P&Q: What is the most underrated part of your program that you wish prospective students knew more about?
RS: “One of the most valuable aspects of our program, as we often hear from current students and alumni, is Stern’s collaborative community. For each incoming class, our Admissions team carefully recruits and selects experienced executives with an average of 12 years of work experience. Students become part of a senior cohort of peers from a diverse range of industries and learn from each other as well as Stern’s top faculty, who are handpicked to teach in the EMBA Program.
Students end up building a life-long professional network in the program that extends into our vibrant alumni community. And, with the addition of our DC program, we’ve deepened the engagement of Stern alumni based in Washington who now have access to even more local events and featured speakers.”
P&Q: How has the program changed in the past three years?
RS: “In addition to the exciting curriculum updates I noted earlier, we are also now incorporating service-learning projects into our Global Study Tour (GST) courses. For example, students who attended the GST in Buenos Aires with Professor Tensie Whelan, Director of Stern’s Center for Sustainable Business, had the opportunity to volunteer and build sustainable water heaters for low-income neighborhoods. The GST is required in the first year of the DC and NY programs and is a popular component of the New York and DC curriculum.
As part of our ongoing efforts to offer an innovative range of options to meet diverse student needs, we are also piloting pre-program primers online, including one focused on quantitative skills and another on accounting.”
BIG OPPORTUNITY IN THE BIG APPLE
What drew the Class of 2021 to the Stern EMBA program specifically? The location certainly helps. The campus is just 20 minutes from Wall Street and Midtown each way. That provides students with close proximity to the best minds in finance, fashion, advertising, real estate, and the arts.
“There is just something about NYU Stern, Washington Square Park, and the West Village that cannot quite be put into words,” writes Marc Schlesinger. “From the earliest NYU information sessions, it was clear that the students were not concentrated in any one industry or limited to a certain type of background. Rather, the students’ backgrounds and experiences (personal and professional) were as diverse as the city itself.”
Still, New York City is known as the ‘financial capital of the world,’ thanks to being home to the NYSE and leading financials like Goldman Sachs and Morgan Stanley. Not surprisingly, NYU Stern has capitalized on the resources and expertise around it, emerging as a premier business school for finance. For Ramesh Vaddi, who hopes to someday launch a social enterprise, Stern’s intertwined finance and impact programming was too good to pass up.
“NYU Stern was the first business school to launch the FinTech specialization in its traditional two-year and part-time MBA programs,” he explains. “As an EMBA student, I have the opportunity to access elective courses in Fintech both in the EMBA curriculum and the Langone Part-time MBA program. This coursework provides a unique platform to hone technology skills while really strengthening the finance foundation, which is especially applicable to me with my interest areas in information technology, product development and management, and social entrepreneurship.”

WHAT YOU HAVE TO DO:
Answer these questions from the Stern EMBA text:
1. What is the average number of years of work experience among the executives selected for each incoming class?
2. In which city did students volunteer with Professor Tensie Whelan, and what did they build?
3. How long does it take to get from the campus to Wall Street and Midtown?

PROVIDED DATA:
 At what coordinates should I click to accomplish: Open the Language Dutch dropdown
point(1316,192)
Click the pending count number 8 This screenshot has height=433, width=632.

FINAL RESULT:
1. 12 years.
2. Buenos Aires. They built sustainable water heaters for low-income neighborhoods.
3. 20 minutes each way.